Exercise - Scan the records below for the word "computer". Copy each line where it appears.

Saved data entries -
----------------------------------------

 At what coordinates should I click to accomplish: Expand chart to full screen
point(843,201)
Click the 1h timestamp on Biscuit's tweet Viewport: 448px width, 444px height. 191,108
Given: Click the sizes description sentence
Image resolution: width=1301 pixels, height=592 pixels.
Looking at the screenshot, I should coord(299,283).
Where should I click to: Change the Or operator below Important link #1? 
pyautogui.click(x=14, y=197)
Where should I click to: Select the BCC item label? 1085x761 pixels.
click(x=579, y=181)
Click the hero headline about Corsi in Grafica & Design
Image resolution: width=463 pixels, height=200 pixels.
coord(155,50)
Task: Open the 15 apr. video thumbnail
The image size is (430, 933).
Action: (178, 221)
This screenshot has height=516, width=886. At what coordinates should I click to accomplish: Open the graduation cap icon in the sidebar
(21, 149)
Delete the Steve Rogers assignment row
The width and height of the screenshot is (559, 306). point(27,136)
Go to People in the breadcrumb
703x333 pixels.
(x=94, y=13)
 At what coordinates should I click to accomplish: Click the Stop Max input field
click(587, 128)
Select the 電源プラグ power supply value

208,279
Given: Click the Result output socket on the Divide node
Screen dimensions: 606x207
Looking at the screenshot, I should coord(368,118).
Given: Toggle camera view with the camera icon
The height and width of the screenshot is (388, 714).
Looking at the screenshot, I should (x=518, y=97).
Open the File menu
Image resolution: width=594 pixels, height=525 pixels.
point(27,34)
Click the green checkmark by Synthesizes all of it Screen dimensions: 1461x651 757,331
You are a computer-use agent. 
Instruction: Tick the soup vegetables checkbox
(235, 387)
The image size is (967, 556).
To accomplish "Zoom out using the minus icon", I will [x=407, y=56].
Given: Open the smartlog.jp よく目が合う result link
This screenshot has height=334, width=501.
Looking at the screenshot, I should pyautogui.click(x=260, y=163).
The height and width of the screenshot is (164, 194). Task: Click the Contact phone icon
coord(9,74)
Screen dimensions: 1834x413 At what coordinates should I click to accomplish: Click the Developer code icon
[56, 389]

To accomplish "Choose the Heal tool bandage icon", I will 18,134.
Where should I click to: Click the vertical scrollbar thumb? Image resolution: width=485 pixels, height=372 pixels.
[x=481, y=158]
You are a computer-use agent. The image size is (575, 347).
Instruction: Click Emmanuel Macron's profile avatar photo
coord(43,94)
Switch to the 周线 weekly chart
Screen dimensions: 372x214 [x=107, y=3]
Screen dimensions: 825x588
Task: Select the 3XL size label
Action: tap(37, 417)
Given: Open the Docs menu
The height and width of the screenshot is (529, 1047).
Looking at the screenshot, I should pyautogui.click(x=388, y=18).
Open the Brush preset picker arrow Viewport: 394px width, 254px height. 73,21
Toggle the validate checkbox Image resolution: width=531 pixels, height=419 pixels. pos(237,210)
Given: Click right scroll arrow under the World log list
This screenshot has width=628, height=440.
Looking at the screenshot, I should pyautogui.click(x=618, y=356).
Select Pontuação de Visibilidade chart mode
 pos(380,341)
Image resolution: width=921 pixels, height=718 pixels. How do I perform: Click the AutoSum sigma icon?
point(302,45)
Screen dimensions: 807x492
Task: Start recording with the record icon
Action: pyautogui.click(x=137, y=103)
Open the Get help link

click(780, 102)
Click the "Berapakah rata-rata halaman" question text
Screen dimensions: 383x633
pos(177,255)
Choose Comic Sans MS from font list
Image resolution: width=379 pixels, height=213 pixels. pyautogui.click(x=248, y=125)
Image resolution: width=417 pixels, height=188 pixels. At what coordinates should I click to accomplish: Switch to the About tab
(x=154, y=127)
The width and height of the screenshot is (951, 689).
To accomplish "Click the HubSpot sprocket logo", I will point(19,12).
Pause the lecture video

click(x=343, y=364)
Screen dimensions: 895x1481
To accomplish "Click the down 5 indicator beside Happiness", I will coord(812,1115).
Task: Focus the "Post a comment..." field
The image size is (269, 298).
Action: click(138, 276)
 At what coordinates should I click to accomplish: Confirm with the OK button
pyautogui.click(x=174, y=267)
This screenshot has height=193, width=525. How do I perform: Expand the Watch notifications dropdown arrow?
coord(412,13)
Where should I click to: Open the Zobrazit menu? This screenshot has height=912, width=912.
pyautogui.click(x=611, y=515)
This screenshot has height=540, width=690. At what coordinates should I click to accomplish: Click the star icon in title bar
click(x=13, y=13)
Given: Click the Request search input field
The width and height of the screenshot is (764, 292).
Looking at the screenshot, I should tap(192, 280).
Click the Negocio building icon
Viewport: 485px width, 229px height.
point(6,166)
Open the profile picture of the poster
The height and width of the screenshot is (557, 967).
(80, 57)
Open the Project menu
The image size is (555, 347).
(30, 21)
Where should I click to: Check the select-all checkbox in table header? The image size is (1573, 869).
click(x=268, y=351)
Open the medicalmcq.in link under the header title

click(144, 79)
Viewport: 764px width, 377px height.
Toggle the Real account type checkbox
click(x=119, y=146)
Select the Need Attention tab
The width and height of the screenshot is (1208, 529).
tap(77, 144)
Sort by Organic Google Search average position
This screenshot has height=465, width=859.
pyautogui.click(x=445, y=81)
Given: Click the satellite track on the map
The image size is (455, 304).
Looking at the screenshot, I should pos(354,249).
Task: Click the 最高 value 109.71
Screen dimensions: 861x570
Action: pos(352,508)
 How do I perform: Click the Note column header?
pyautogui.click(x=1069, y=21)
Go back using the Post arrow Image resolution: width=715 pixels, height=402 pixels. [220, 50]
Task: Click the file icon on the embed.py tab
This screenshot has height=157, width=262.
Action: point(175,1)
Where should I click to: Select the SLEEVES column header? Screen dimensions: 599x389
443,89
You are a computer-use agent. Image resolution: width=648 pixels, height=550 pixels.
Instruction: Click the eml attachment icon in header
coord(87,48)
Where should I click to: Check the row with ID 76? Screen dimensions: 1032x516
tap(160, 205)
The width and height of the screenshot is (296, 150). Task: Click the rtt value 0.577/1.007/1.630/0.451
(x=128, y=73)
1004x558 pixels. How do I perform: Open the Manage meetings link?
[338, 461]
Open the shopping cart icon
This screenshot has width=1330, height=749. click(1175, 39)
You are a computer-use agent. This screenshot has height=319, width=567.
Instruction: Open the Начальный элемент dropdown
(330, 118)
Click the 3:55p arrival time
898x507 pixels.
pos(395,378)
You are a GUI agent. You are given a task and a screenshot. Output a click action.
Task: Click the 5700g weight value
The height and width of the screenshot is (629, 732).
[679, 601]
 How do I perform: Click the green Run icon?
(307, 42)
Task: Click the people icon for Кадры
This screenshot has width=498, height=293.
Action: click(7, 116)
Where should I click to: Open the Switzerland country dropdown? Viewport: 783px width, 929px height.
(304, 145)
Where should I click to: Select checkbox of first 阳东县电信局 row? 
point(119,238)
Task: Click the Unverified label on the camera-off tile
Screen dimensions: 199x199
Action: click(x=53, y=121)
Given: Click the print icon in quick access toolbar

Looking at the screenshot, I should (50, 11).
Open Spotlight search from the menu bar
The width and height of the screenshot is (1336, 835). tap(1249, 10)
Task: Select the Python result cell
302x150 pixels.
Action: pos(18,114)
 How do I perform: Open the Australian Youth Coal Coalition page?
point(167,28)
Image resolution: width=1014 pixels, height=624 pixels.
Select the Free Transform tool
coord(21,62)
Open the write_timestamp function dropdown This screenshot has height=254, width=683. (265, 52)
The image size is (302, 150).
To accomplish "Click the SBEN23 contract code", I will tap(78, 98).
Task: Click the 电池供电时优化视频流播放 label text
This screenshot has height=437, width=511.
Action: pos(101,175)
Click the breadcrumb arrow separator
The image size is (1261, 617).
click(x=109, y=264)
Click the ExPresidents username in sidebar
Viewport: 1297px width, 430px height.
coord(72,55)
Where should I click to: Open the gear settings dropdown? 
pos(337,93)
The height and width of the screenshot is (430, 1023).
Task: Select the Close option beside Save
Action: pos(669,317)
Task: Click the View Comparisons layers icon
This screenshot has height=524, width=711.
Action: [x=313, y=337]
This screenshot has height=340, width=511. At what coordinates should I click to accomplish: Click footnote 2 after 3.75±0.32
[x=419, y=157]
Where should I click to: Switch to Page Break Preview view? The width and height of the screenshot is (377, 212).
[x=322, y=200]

----------------------------------------

Solution to this problem -
You are a computer-use agent. 
You are a computer-use agent. The image size is (575, 347).
You are a computer-use agent. Image resolution: width=648 pixels, height=550 pixels.
You are a computer-use agent. This screenshot has height=319, width=567.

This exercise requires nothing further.